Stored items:
★ ★ ★ ★

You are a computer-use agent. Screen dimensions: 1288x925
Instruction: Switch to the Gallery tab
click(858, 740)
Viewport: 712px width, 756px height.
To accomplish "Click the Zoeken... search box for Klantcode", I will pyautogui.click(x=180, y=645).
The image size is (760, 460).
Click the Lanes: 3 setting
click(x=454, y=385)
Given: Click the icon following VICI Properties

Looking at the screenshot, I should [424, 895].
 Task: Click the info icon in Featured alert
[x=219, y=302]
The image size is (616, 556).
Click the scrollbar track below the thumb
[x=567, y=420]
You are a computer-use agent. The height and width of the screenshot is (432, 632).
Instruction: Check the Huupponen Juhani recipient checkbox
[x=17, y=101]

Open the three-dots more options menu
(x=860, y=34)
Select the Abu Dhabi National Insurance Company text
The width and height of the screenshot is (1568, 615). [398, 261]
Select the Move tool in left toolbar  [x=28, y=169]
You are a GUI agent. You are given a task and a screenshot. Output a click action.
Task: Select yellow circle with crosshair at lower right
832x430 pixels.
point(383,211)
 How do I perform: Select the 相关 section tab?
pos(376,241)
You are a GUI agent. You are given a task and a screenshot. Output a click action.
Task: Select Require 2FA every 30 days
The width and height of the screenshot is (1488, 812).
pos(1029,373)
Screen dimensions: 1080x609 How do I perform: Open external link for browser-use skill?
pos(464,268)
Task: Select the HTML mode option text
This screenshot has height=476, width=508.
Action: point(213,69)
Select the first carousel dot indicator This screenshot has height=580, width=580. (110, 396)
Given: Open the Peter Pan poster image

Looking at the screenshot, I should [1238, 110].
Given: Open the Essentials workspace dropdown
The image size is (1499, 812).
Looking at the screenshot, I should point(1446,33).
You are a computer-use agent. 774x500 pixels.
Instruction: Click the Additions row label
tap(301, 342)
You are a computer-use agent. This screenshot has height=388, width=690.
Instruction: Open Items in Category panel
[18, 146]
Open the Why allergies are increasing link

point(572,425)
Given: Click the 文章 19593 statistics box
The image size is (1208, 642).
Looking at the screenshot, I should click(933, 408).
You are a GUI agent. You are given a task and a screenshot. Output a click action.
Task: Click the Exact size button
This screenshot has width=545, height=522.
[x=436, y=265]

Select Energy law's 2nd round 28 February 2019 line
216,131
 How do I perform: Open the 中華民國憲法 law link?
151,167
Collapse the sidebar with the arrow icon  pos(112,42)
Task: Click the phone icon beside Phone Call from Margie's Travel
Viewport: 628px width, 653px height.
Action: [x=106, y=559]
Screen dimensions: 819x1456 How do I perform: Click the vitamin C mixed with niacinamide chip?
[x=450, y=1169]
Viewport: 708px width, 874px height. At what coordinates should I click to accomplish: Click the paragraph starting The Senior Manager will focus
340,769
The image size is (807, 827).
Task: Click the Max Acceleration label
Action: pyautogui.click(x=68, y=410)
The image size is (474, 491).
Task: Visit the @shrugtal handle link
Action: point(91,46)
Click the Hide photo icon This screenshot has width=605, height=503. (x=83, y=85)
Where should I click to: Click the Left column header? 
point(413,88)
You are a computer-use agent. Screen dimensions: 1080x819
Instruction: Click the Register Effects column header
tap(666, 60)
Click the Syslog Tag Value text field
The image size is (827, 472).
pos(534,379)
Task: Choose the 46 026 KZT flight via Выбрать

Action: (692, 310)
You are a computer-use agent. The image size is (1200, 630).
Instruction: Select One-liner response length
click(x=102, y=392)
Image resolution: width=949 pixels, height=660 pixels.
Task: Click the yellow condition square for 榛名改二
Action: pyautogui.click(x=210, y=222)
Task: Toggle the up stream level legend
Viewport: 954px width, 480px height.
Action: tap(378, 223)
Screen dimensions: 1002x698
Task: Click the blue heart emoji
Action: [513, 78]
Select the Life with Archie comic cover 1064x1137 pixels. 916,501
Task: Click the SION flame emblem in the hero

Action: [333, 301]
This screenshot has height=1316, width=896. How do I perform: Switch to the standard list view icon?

★ ★ ★ ★

• _PROBLEM STATEMENT_
Write all the data out again, exactly.

• _ANSWER TO THIS TASK_
You are a computer-use agent. Screen dimensions: 1288x925
Instruction: Switch to the Gallery tab
click(858, 740)
Viewport: 712px width, 756px height.
To accomplish "Click the Zoeken... search box for Klantcode", I will pyautogui.click(x=180, y=645).
The image size is (760, 460).
Click the Lanes: 3 setting
click(x=454, y=385)
Given: Click the icon following VICI Properties

Looking at the screenshot, I should [424, 895].
 Task: Click the info icon in Featured alert
[x=219, y=302]
The image size is (616, 556).
Click the scrollbar track below the thumb
[x=567, y=420]
You are a computer-use agent. The height and width of the screenshot is (432, 632).
Instruction: Check the Huupponen Juhani recipient checkbox
[x=17, y=101]

Open the three-dots more options menu
(x=860, y=34)
Select the Abu Dhabi National Insurance Company text
The width and height of the screenshot is (1568, 615). [398, 261]
Select the Move tool in left toolbar  [x=28, y=169]
You are a GUI agent. You are given a task and a screenshot. Output a click action.
Task: Select yellow circle with crosshair at lower right
832x430 pixels.
point(383,211)
 How do I perform: Select the 相关 section tab?
pos(376,241)
You are a GUI agent. You are given a task and a screenshot. Output a click action.
Task: Select Require 2FA every 30 days
The width and height of the screenshot is (1488, 812).
pos(1029,373)
Screen dimensions: 1080x609 How do I perform: Open external link for browser-use skill?
pos(464,268)
Task: Select the HTML mode option text
This screenshot has height=476, width=508.
Action: point(213,69)
Select the first carousel dot indicator This screenshot has height=580, width=580. (110, 396)
Given: Open the Peter Pan poster image

Looking at the screenshot, I should [1238, 110].
Given: Open the Essentials workspace dropdown
The image size is (1499, 812).
Looking at the screenshot, I should point(1446,33).
You are a computer-use agent. 774x500 pixels.
Instruction: Click the Additions row label
tap(301, 342)
You are a computer-use agent. This screenshot has height=388, width=690.
Instruction: Open Items in Category panel
[18, 146]
Open the Why allergies are increasing link

point(572,425)
Given: Click the 文章 19593 statistics box
The image size is (1208, 642).
Looking at the screenshot, I should click(933, 408).
You are a GUI agent. You are given a task and a screenshot. Output a click action.
Task: Click the Exact size button
This screenshot has width=545, height=522.
[x=436, y=265]

Select Energy law's 2nd round 28 February 2019 line
216,131
 How do I perform: Open the 中華民國憲法 law link?
151,167
Collapse the sidebar with the arrow icon  pos(112,42)
Task: Click the phone icon beside Phone Call from Margie's Travel
Viewport: 628px width, 653px height.
Action: [x=106, y=559]
Screen dimensions: 819x1456 How do I perform: Click the vitamin C mixed with niacinamide chip?
[x=450, y=1169]
Viewport: 708px width, 874px height. At what coordinates should I click to accomplish: Click the paragraph starting The Senior Manager will focus
340,769
The image size is (807, 827).
Task: Click the Max Acceleration label
Action: pyautogui.click(x=68, y=410)
The image size is (474, 491).
Task: Visit the @shrugtal handle link
Action: point(91,46)
Click the Hide photo icon This screenshot has width=605, height=503. (x=83, y=85)
Where should I click to: Click the Left column header? 
point(413,88)
You are a computer-use agent. Screen dimensions: 1080x819
Instruction: Click the Register Effects column header
tap(666, 60)
Click the Syslog Tag Value text field
The image size is (827, 472).
pos(534,379)
Task: Choose the 46 026 KZT flight via Выбрать

Action: (692, 310)
You are a computer-use agent. The image size is (1200, 630).
Instruction: Select One-liner response length
click(x=102, y=392)
Image resolution: width=949 pixels, height=660 pixels.
Task: Click the yellow condition square for 榛名改二
Action: pyautogui.click(x=210, y=222)
Task: Toggle the up stream level legend
Viewport: 954px width, 480px height.
Action: tap(378, 223)
Screen dimensions: 1002x698
Task: Click the blue heart emoji
Action: [513, 78]
Select the Life with Archie comic cover 1064x1137 pixels. 916,501
Task: Click the SION flame emblem in the hero

Action: [333, 301]
This screenshot has height=1316, width=896. How do I perform: Switch to the standard list view icon?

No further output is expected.